What you have to do: Find the string "adore" in the data, and copy out each line that has it.

Records for the exercise:

--- --- ---

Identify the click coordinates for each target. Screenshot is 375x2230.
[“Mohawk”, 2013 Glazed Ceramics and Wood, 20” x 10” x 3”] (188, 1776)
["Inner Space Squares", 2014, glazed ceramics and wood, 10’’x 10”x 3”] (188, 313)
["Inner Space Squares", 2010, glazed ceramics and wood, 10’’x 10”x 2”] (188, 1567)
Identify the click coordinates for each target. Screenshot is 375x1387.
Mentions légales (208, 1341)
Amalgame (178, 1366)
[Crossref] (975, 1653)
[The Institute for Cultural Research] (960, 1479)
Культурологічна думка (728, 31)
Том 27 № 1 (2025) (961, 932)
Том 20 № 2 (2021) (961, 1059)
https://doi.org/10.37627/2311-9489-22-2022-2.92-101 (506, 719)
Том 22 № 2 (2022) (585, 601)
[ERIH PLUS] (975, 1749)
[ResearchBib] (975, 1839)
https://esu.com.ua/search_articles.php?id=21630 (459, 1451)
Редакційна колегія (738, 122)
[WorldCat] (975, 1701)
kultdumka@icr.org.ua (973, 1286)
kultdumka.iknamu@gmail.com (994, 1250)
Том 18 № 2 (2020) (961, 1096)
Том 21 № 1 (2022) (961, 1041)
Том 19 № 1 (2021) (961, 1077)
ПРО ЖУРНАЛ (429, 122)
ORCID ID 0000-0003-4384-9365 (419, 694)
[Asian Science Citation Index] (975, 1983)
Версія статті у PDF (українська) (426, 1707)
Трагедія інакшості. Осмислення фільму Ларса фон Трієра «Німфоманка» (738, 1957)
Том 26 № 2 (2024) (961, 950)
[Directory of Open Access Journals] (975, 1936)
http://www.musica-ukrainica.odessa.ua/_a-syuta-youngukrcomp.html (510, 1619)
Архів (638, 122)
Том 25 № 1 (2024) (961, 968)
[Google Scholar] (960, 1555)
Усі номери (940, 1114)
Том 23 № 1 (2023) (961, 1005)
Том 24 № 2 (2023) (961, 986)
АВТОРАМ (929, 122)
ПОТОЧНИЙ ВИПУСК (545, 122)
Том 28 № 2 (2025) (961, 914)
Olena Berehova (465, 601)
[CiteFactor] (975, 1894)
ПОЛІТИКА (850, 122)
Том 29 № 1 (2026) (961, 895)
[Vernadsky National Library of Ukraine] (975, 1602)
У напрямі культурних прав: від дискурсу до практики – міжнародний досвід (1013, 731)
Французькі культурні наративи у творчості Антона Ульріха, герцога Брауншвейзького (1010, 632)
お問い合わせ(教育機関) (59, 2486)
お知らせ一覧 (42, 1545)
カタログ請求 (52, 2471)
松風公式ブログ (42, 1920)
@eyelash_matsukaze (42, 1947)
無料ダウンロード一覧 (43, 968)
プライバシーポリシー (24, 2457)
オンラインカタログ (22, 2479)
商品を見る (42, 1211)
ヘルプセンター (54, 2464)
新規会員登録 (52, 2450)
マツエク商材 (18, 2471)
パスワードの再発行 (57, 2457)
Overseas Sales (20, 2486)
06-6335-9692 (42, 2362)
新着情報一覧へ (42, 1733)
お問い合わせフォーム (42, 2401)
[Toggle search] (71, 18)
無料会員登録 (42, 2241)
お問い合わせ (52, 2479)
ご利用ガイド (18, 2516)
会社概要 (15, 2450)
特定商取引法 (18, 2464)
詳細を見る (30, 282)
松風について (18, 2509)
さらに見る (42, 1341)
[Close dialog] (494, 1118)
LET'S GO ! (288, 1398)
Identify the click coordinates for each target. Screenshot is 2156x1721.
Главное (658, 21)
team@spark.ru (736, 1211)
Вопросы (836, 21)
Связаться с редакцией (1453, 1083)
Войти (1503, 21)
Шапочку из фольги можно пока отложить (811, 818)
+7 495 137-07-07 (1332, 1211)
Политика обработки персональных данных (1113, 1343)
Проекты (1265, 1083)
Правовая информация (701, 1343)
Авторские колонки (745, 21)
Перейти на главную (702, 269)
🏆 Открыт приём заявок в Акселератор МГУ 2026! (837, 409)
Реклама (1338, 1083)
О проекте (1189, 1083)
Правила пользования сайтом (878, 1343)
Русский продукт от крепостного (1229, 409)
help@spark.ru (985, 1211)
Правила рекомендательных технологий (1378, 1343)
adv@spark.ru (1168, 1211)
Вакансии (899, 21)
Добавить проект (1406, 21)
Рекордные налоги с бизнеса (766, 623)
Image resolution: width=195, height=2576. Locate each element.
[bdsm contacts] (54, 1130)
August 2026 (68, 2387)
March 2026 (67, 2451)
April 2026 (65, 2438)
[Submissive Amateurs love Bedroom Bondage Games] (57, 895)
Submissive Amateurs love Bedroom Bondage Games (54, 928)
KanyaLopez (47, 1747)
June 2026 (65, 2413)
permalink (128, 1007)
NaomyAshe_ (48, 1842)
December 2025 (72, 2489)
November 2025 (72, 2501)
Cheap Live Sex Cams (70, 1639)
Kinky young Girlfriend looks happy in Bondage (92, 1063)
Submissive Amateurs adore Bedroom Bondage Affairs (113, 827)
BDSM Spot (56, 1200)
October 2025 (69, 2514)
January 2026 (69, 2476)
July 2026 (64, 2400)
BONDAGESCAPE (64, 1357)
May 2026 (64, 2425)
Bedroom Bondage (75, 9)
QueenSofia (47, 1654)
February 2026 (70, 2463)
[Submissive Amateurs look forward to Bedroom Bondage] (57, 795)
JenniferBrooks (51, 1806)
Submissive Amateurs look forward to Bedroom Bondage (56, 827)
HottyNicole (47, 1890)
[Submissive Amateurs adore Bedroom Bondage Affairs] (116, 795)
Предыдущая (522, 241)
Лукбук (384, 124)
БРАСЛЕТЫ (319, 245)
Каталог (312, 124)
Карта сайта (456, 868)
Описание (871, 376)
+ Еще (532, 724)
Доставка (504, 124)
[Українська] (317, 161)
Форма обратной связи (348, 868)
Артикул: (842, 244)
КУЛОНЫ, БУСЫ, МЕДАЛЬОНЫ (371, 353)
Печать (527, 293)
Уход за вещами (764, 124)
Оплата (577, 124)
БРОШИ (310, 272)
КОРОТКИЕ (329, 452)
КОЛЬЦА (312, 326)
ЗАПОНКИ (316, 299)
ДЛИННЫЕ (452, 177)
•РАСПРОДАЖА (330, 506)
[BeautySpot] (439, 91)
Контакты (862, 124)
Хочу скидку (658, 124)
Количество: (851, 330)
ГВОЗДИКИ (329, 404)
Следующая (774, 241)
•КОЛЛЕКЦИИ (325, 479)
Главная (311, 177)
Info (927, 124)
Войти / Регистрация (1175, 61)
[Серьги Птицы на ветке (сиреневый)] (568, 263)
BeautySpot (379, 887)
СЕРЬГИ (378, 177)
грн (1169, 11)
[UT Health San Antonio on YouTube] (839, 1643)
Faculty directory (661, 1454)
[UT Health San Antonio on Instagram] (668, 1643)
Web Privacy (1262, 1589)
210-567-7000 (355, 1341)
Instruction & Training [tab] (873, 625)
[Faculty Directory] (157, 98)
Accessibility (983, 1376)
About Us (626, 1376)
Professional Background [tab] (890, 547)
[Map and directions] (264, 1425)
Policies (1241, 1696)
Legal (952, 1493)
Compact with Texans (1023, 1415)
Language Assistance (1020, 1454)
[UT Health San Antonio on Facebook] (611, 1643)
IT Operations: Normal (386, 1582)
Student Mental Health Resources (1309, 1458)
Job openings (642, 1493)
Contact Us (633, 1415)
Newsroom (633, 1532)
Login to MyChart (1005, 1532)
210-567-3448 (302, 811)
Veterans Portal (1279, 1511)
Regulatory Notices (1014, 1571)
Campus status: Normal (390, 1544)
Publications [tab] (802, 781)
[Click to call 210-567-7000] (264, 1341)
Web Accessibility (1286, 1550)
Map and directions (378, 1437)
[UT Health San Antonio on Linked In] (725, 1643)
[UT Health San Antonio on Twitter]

--- --- ---

Written reply:
Submissive Amateurs adore Bedroom Bondage Affairs (113, 827)
[Submissive Amateurs adore Bedroom Bondage Affairs] (116, 795)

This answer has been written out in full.